A good argument can be made for the utility of non-behavioral phenotypes (subphenotypes or endophenotypes) in the next wave of ADHD genetic research. If this is going to happen, it will be critical for ADHD geneticists to agree to a limited number of common measures. Otherwise, it will be impossible to achieve required sample size. Good candidates for the role of ADHD endophenotype must undergo rigorous testing prior to inclusion in genetic research if we are to avoid expensive and time-consuming mistakes.

Genetic methods are now very powerful and will soon be able to sequence an individual’s entire genome. Variants of any kind will require careful replication and follow up research for understanding any potential causal role. There will be a need to study how the variant, if inherited, segregates with ADHD in family members. We will need to screen large numbers of individuals in the general population to establish a link between the CNV and the phenotype. Given what we now know about shared genetic risks across disorders, it will be critical to compare any genetic findings in ADHD with those in other disorders [40•]. Future studies of ADHD in relationship to other psychiatric disorders hold the promise of a redefinition of the boundaries between disorders, refined diagnosis and early detection of risk.
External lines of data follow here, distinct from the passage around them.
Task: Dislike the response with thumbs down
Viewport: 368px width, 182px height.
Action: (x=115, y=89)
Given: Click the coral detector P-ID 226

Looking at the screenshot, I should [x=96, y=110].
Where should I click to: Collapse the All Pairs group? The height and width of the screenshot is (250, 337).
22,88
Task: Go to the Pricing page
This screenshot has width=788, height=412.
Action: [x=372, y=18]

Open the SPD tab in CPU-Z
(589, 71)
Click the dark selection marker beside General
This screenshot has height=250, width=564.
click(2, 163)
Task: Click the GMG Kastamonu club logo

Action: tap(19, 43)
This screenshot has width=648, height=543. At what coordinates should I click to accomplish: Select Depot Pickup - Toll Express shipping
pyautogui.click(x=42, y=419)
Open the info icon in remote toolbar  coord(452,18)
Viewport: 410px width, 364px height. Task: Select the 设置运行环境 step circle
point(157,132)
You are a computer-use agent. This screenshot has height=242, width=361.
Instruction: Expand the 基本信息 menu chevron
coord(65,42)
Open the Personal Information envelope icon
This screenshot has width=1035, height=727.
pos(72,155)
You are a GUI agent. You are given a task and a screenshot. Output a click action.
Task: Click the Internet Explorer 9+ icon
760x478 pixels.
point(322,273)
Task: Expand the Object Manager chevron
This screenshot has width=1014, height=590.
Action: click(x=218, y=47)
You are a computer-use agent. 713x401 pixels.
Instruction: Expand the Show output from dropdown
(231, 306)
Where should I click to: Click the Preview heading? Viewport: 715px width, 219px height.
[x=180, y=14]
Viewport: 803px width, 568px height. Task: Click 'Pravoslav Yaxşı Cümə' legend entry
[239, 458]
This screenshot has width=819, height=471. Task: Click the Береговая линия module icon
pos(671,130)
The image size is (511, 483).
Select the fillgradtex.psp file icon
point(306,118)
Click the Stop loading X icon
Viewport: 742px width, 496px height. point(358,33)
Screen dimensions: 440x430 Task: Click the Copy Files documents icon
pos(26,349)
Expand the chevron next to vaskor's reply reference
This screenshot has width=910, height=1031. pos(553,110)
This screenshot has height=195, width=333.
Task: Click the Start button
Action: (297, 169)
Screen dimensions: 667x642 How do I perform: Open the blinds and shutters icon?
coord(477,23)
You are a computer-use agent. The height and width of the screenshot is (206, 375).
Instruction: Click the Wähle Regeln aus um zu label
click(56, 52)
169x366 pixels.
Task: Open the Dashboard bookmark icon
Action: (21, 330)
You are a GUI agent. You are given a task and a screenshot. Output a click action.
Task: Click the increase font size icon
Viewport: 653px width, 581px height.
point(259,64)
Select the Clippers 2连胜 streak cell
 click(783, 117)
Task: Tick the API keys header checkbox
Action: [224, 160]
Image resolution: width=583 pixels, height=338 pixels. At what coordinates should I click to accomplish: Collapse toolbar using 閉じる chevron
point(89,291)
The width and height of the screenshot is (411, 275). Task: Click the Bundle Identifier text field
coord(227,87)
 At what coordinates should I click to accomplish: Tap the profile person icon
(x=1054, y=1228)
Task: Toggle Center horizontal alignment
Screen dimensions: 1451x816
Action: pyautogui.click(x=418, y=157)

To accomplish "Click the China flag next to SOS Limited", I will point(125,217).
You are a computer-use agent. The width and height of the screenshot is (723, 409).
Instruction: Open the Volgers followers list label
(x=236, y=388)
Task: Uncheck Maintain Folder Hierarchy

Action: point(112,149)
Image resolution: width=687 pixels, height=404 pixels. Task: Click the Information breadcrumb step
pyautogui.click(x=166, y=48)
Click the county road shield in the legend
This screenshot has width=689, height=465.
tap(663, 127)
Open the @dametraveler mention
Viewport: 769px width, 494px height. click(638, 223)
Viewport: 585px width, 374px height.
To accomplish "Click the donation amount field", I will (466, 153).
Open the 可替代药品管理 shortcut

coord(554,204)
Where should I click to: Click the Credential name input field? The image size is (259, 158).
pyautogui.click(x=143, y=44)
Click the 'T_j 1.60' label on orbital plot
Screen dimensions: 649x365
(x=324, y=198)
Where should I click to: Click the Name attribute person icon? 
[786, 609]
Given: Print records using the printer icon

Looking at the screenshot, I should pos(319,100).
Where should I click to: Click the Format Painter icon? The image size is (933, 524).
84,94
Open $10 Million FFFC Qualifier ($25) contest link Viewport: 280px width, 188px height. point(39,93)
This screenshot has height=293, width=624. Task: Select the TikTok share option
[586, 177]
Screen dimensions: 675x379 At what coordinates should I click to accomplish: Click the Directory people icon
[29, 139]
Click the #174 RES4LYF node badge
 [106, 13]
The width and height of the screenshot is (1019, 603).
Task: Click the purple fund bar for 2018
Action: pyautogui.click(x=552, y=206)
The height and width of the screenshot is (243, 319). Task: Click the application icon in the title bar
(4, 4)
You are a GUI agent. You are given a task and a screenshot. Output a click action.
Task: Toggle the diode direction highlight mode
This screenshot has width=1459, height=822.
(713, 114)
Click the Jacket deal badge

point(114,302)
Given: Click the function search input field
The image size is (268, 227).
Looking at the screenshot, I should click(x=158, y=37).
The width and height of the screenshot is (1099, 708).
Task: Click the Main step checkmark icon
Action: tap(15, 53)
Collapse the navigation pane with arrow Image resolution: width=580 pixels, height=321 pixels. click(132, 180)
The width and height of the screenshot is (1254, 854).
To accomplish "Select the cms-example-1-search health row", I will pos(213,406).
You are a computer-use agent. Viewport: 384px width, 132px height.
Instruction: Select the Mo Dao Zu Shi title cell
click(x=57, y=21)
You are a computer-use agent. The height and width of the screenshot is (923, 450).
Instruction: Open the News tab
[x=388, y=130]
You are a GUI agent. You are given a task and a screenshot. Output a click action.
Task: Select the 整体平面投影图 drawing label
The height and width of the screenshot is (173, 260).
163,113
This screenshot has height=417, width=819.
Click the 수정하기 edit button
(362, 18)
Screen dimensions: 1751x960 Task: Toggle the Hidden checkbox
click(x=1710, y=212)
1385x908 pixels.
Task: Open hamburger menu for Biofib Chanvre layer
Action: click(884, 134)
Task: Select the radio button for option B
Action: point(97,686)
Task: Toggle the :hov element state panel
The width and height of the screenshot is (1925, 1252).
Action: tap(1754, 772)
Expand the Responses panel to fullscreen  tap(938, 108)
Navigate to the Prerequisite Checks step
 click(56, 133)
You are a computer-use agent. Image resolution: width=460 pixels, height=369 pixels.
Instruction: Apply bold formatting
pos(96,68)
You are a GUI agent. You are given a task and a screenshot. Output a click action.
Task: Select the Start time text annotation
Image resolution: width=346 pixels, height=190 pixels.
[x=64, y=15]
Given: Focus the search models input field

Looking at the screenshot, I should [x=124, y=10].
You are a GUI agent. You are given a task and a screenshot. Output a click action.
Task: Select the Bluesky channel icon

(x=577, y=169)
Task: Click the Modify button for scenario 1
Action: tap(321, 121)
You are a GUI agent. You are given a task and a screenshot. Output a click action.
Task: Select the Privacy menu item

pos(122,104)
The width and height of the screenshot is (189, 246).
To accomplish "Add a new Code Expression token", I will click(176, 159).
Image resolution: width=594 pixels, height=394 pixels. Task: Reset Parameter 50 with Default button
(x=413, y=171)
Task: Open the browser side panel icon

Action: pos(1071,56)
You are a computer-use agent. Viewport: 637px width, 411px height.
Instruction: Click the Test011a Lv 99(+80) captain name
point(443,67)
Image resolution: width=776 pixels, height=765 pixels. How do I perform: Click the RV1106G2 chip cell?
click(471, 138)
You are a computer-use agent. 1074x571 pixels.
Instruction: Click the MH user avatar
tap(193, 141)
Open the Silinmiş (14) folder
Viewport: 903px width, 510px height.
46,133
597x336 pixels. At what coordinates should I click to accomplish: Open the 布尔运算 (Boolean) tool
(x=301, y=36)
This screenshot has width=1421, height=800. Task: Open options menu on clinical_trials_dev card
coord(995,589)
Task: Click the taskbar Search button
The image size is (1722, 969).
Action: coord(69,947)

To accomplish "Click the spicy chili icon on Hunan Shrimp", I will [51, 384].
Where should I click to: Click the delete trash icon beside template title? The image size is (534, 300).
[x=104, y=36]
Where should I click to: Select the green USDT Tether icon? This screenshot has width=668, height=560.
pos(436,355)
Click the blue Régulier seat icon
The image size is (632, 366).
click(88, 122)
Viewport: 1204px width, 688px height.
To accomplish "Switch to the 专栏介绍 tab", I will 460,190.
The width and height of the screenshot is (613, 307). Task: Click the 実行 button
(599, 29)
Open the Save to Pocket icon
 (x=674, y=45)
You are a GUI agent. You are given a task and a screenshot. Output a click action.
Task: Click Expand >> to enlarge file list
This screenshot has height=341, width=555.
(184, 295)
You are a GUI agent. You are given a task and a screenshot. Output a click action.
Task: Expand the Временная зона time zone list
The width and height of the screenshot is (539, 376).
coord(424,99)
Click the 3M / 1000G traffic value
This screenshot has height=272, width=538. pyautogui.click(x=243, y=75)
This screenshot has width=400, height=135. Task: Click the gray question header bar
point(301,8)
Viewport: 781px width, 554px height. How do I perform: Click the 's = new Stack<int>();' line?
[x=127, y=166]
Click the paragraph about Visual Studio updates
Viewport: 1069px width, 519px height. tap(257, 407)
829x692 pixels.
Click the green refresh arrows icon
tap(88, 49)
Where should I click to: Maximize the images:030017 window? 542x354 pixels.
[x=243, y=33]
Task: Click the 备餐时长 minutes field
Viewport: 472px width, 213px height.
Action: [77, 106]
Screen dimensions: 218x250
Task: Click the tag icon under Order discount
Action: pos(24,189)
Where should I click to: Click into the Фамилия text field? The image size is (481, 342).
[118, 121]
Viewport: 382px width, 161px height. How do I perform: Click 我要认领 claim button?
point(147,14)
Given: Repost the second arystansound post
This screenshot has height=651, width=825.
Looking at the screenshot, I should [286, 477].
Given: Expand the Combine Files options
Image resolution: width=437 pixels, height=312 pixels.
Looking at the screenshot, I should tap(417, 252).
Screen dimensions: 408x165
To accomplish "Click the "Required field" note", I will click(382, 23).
Genetic research carries critical implications for practitioners, educators and patients and quite possibly for the general public who shows enormous interest in genetics and its implications for their health. In some clinical situations, such as presence of ASD or intellectual deficiency, genetic arrays are already being run on a routine basis for clinical purposes. It may not be long before genetic arrays can be used in routine practice for other neurodevelopmental disorders such as ADHD. Even if genetic testing is not available as a medical test, it might not be long before ADHD patients begin to avail themselves of commercially available genetic testing. As a result, practitioners must be current with genetic findings and understand the risks carried by any particular genetic factor, the relative risks and benefits of genetic testing and the importance of communicating these risks to both affected individuals and their relatives (National Coalition for Health Professional Education in Genetics Practitioners much learn both what to tell patients and their families and how to communicate this information.

As genome-wide arrays become available in clinical practice, clinicians will need to prioritize which patients to send for testing. For the moment, priority should probably be given to patients with congenital anomalies, low intelligence, multiple medical problems, positive family history or dysmorphic features, because these seem to be the cases that are generating the highest yield of rare, potentially causal CNVs. Some of the genetic results may soon be useful for prediction of future disorder whereas other results may not be useful for prediction although these results might help us in the short run learn more about ADHD. Practitioners will need to be aware of the possibility of false positive (unanticipated) findings and the effects that genetic testing might have on treatment decisions, pregnancy, stigmatization and insurability. Recent research indicates that patients are overwhelmingly interested in receiving information about their genetic risks. Genetically-informed counseling for ADHD may soon become an important aspect of clinical care.